New “CurbingCorruption” Website on Sector-Specific Anticorruption Reform Strategies

Here at GAB we’re always delighted to welcome more platforms to the online community devoted to discussing, and hopefully making some progress toward addressing, the corruption problem. And so it’s with great pleasure that I commend to all of our readers a new website, CurbingCorruption. The brainchild of Mark Pyman, and developed by him with assistance from several other distinguished anticorruption specialists, CurbingCorruption seeks to provide concrete anticorruption advice tailored to specific sectors (such as construction, education, health, fisheries, etc.) The website is still a work-in-progress, but that’s actually one of the things I found so exciting and innovative about it: The idea, as I understand it, is to use what’s already on the site as a foundation, but to “crowdsource” additions and revisions by inviting users to contribute their own experiences, insights, and suggestions, and eventually for the website to be managed by collaborative groups of users, with different teams focused on different sectors. The site also welcomes inquiries.

This seems like an exciting, innovative experiment in accumulating and synthesizing knowledge about “what works” in anticorruption. I have no idea whether this experiment will be successful—efforts to create online knowledge repositories have had a mixed track record, or so I’ve been told—but I do hope it takes off, and I encourage GAB readers to check it out and perhaps to get involved.

1 thought on “New “CurbingCorruption” Website on Sector-Specific Anticorruption Reform Strategies

  1. I love this initiative! Yes, there have been attempts to create anti-corruption repositories before, but this seems like it is not only managed by truly experienced people, but it can also (quite counter-intuitively) benefit from the fact that they are all contributing to this pro bono. This specific set up can be its strength, as most likely all of its contributors and authors have already decided to set aside some time for the cause without expecting anything back, so there will be no questions of what is going to happen once the funding runs out. This already seems like the most detailed and concentrated go-to glossary for good anti-corruption practices in all sectors.

    My only concern (which is not even a critique for this specific initiative) is that in most cases, there is no solution that can fit everyone.
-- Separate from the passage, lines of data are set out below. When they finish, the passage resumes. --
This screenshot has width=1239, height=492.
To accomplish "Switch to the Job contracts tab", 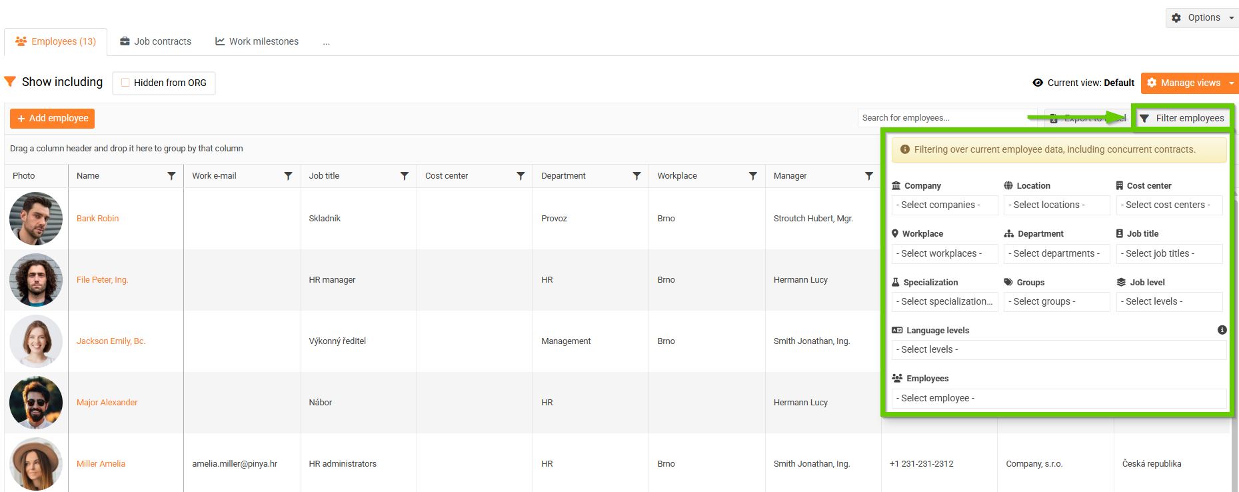I will [155, 41].
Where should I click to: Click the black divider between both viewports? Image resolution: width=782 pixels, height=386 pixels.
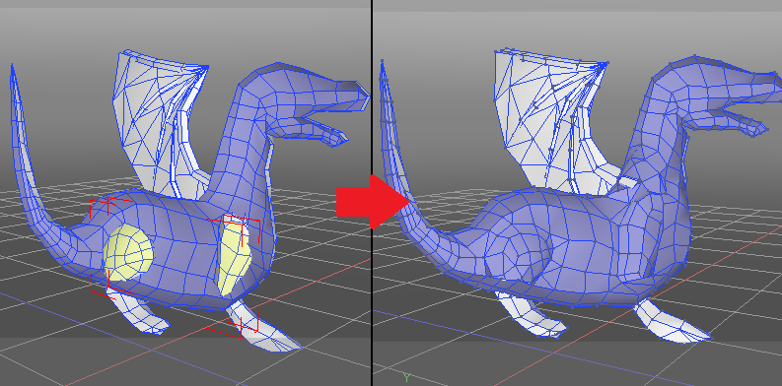click(372, 193)
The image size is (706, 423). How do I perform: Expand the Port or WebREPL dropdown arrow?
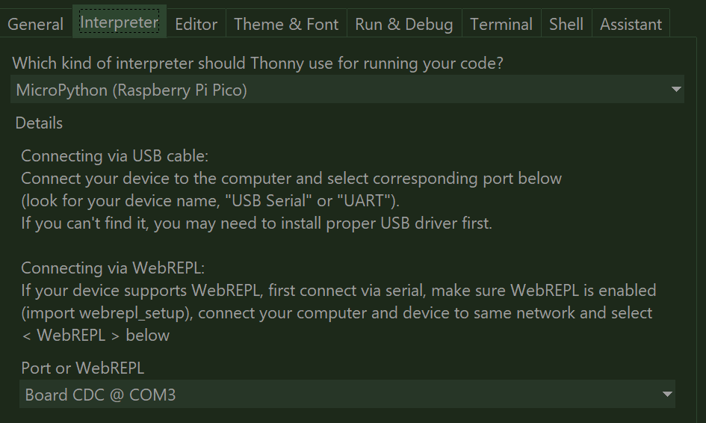coord(666,394)
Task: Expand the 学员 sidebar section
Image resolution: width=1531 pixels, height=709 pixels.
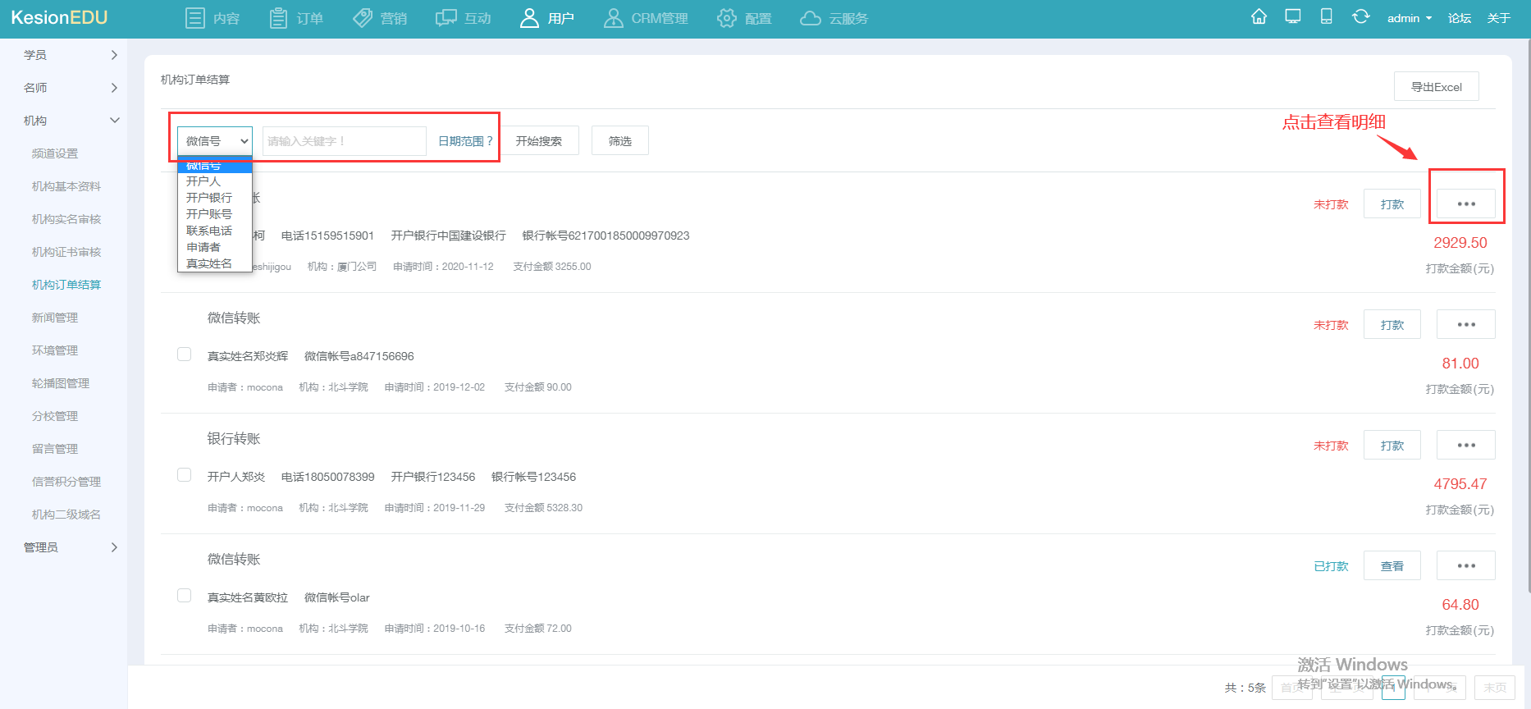Action: coord(71,55)
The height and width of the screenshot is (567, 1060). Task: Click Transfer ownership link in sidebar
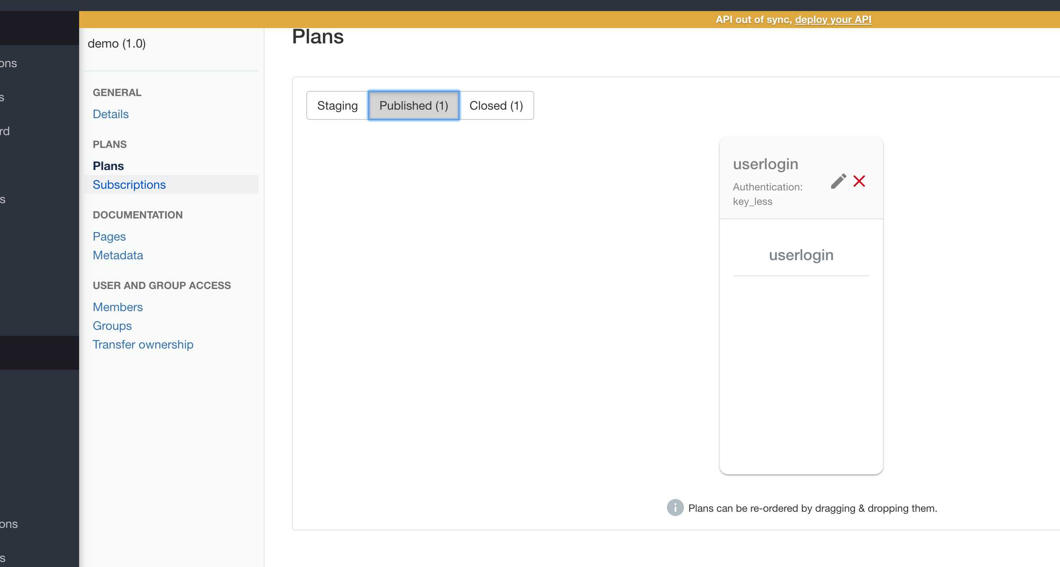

For that reason, I am a strong proponent of not only following good practices, but also collecting as much data as possible about the specific national context (by conducting polls, anonymous surveys, etc.). The few entries that I reviewed on this website address this by encouraging the decision makers to also analyze their own national context – I just hope that everybody will read this correctly and will not attempt to apply the proposed solutions to any given context without the proper local analysis.